DATA SHOWN section start

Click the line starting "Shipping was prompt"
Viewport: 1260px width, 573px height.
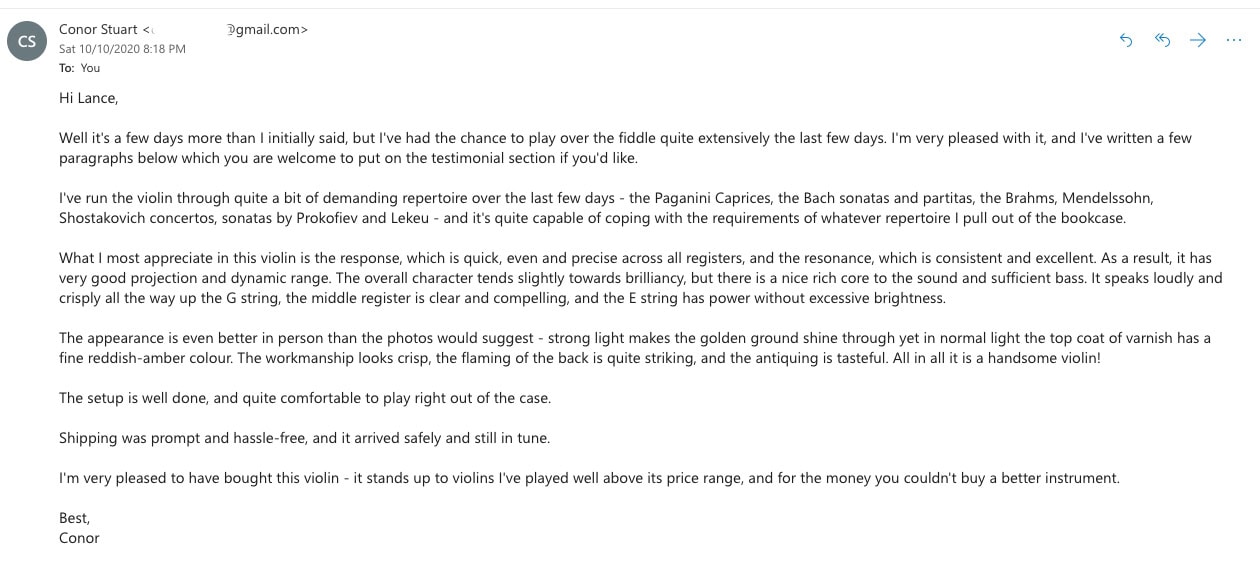[x=304, y=438]
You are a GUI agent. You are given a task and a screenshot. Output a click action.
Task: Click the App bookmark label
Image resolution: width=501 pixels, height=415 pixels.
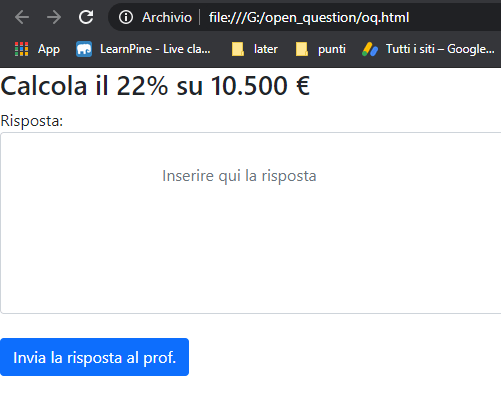(x=49, y=49)
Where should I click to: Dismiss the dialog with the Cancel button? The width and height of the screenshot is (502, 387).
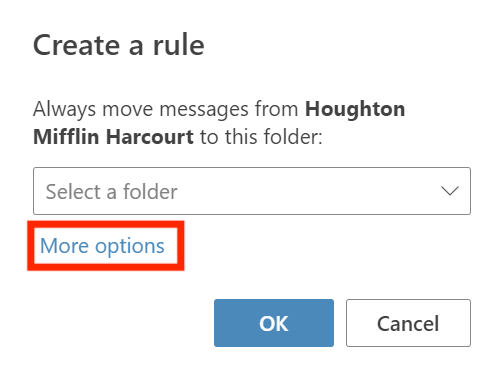click(x=408, y=323)
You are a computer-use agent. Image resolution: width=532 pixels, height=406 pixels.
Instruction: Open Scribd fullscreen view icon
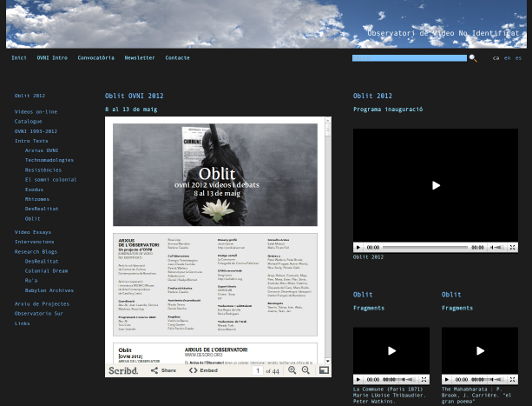[x=324, y=370]
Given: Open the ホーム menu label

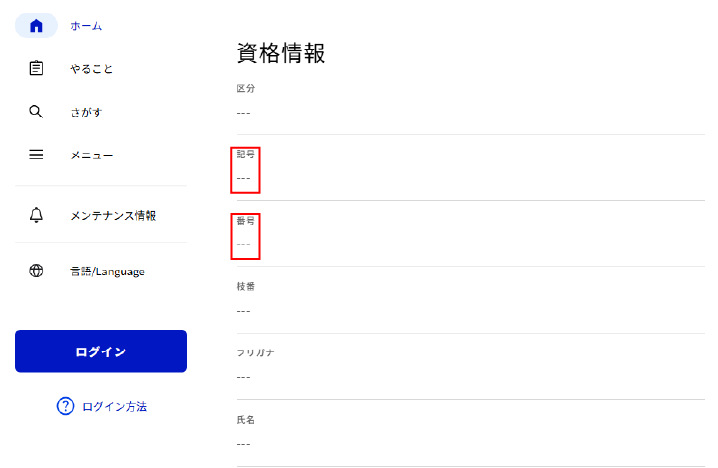Looking at the screenshot, I should pyautogui.click(x=86, y=26).
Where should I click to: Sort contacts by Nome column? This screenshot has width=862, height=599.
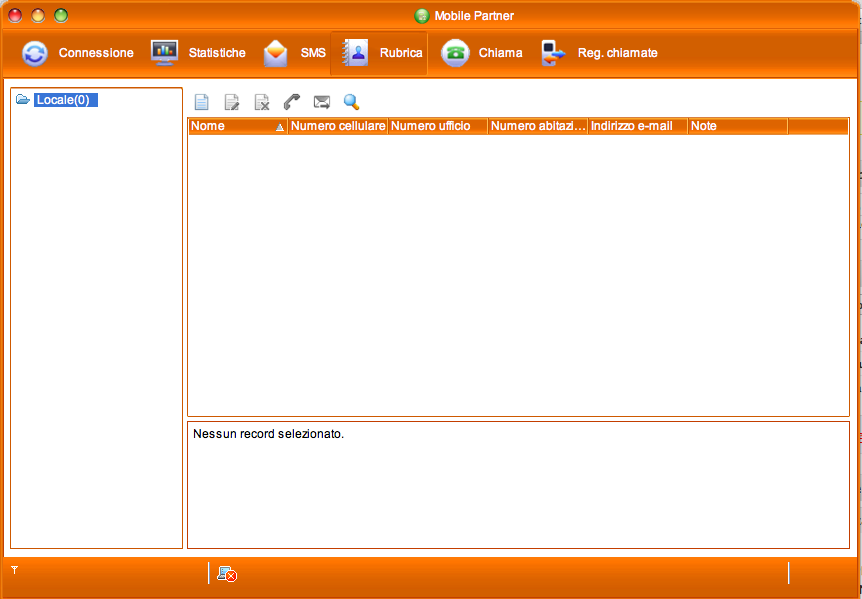click(x=237, y=127)
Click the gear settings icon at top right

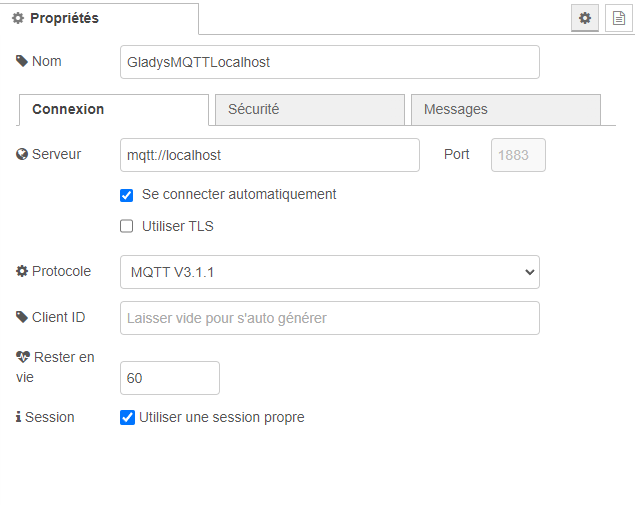(x=585, y=18)
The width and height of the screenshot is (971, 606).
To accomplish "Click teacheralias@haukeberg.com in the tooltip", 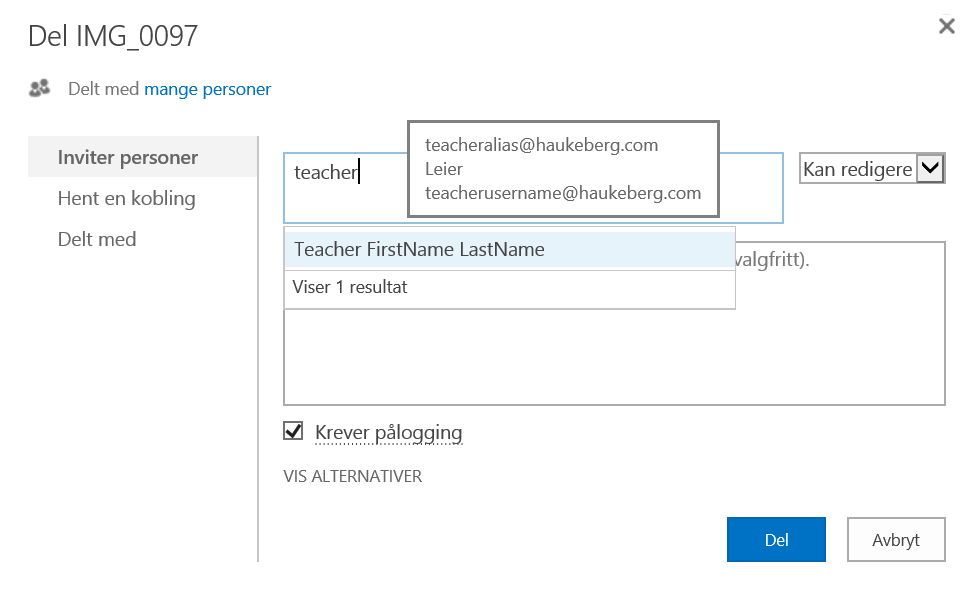I will tap(541, 145).
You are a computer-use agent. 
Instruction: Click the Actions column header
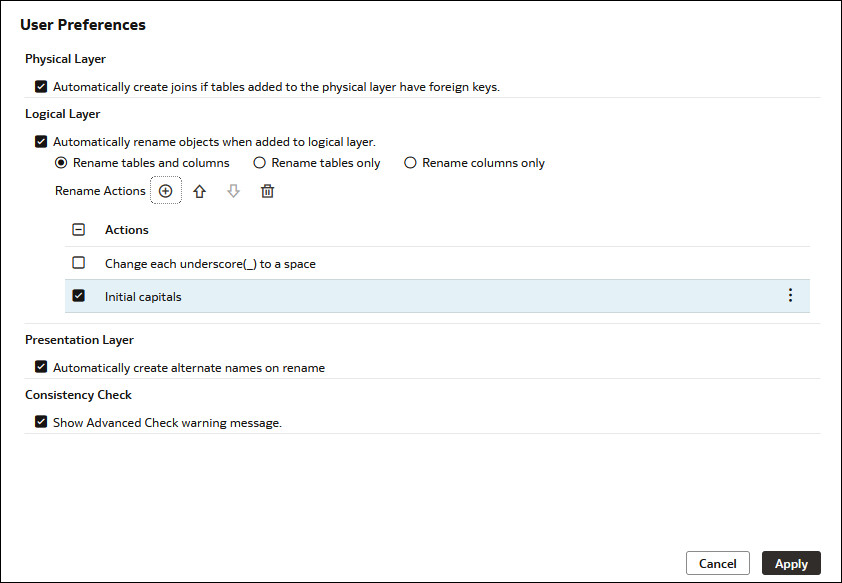pos(127,230)
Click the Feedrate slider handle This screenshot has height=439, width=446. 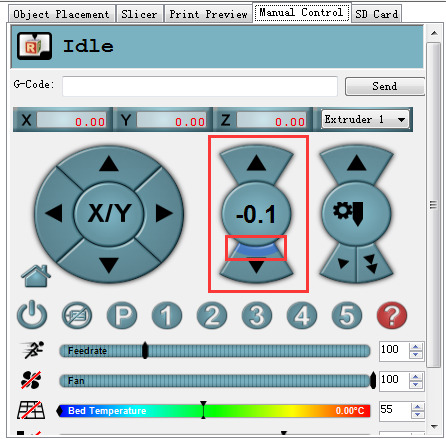coord(145,350)
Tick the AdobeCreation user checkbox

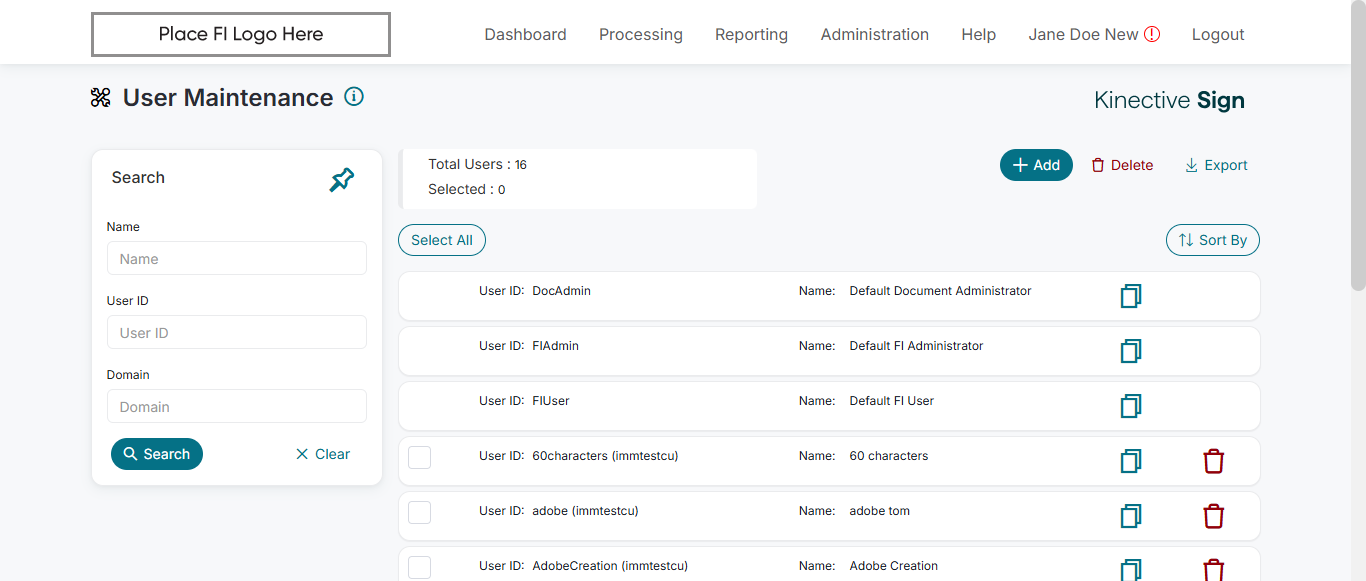[x=420, y=567]
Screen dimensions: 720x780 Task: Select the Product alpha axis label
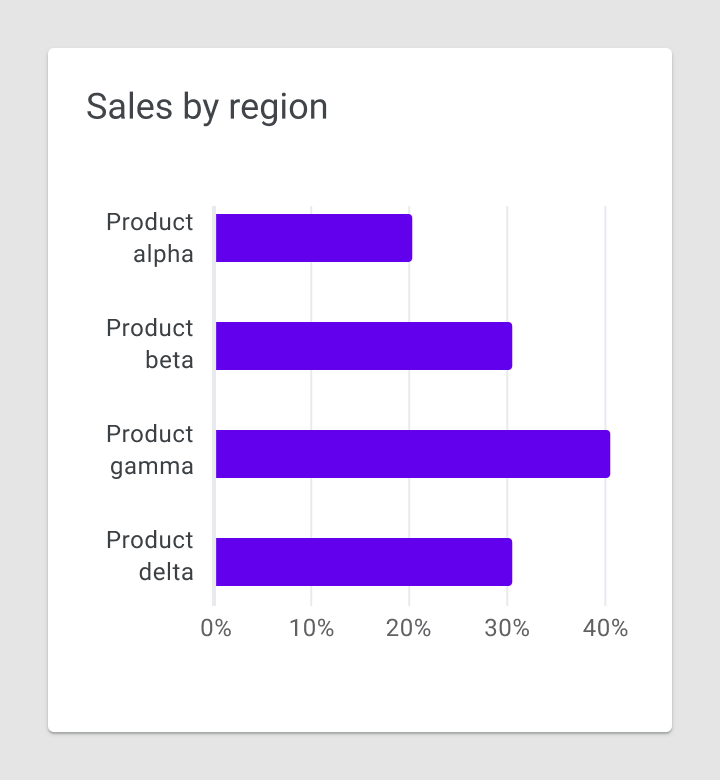click(x=150, y=238)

DATA SHOWN section end

In the entries above, find every line holding the word "computer" and copy it out.

You are a computer-use agent. Image resolution: width=532 pixels, height=406 pixels.
You are a computer-use agent. 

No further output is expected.